Problem statement
Return only the lines from the top of the material through the line marked by "News (1079, 389)", unaltered.

★ ★ ★ ★ ★

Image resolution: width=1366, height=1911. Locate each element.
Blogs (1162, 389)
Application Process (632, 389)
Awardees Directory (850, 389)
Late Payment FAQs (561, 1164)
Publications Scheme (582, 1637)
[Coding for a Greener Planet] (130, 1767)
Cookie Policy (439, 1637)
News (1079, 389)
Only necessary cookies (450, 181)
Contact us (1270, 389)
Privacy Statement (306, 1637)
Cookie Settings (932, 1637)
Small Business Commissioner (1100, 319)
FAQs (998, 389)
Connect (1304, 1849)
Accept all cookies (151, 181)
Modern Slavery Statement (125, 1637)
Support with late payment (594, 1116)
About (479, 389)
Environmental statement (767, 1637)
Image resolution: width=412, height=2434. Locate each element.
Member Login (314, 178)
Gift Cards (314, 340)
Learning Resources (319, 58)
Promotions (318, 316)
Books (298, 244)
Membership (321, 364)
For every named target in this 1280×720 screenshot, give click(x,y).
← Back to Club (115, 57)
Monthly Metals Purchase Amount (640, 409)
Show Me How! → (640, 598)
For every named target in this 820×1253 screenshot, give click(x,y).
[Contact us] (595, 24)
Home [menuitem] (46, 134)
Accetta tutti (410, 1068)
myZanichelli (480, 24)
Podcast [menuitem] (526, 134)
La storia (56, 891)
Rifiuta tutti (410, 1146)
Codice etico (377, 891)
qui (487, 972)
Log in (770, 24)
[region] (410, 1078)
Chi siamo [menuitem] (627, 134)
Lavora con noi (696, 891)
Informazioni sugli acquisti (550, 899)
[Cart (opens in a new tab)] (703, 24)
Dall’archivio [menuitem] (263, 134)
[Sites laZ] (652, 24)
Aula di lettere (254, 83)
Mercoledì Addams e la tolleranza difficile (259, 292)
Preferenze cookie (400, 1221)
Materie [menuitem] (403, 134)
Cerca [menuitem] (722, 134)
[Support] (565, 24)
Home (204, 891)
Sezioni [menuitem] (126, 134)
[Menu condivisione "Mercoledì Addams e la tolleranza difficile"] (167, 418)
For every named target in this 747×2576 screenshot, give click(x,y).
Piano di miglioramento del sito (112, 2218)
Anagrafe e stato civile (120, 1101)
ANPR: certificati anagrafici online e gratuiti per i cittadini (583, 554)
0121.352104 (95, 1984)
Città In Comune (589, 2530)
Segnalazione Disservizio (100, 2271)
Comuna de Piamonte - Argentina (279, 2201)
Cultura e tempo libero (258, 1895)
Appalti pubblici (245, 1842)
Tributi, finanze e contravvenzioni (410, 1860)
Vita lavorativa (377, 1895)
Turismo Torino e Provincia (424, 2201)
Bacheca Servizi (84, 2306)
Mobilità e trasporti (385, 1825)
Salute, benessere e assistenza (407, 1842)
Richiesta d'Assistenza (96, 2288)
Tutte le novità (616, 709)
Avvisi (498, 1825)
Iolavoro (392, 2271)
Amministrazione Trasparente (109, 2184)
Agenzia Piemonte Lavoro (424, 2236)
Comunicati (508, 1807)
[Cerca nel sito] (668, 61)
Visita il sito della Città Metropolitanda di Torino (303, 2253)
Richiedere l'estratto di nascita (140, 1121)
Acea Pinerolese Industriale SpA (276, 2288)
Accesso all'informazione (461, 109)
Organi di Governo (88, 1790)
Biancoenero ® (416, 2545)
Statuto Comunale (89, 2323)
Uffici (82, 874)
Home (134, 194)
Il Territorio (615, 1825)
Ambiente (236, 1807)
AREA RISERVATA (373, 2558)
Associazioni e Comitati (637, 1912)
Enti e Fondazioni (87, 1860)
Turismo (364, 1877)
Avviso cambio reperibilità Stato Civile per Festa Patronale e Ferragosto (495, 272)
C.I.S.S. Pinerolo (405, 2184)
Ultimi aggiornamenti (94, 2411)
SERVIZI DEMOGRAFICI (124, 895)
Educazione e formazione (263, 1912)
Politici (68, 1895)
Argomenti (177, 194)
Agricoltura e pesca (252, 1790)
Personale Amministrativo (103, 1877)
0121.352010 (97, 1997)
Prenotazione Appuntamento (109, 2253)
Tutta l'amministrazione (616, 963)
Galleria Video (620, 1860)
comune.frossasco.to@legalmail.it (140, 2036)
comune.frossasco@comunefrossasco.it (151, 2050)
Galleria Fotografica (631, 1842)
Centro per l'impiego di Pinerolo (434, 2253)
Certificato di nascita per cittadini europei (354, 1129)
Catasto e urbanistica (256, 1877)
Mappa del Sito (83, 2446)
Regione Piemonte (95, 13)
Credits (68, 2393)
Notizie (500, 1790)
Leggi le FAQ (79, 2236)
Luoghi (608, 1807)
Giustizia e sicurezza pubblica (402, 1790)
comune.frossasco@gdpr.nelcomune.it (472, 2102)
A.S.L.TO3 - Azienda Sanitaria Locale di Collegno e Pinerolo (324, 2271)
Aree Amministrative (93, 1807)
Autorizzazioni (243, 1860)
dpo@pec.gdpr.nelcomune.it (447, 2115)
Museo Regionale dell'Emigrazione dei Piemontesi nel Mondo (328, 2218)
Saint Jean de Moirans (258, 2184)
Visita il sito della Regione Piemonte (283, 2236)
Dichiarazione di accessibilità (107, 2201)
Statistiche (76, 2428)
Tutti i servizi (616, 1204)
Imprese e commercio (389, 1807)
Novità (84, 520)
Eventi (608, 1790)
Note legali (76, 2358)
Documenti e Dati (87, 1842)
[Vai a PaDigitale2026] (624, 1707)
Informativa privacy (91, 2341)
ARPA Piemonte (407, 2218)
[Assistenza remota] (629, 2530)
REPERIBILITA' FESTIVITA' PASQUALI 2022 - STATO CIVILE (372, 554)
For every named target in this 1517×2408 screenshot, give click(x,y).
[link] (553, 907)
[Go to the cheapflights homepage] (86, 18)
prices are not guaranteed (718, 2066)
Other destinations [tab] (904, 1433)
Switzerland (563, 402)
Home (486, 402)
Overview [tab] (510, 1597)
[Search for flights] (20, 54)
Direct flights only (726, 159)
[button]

★ ★ ★ ★ ★

Result for this exercise
Image resolution: width=1366, height=1911. Locate each element.
Blogs (1162, 389)
Application Process (632, 389)
Awardees Directory (850, 389)
Late Payment FAQs (561, 1164)
Publications Scheme (582, 1637)
[Coding for a Greener Planet] (130, 1767)
Cookie Policy (439, 1637)
News (1079, 389)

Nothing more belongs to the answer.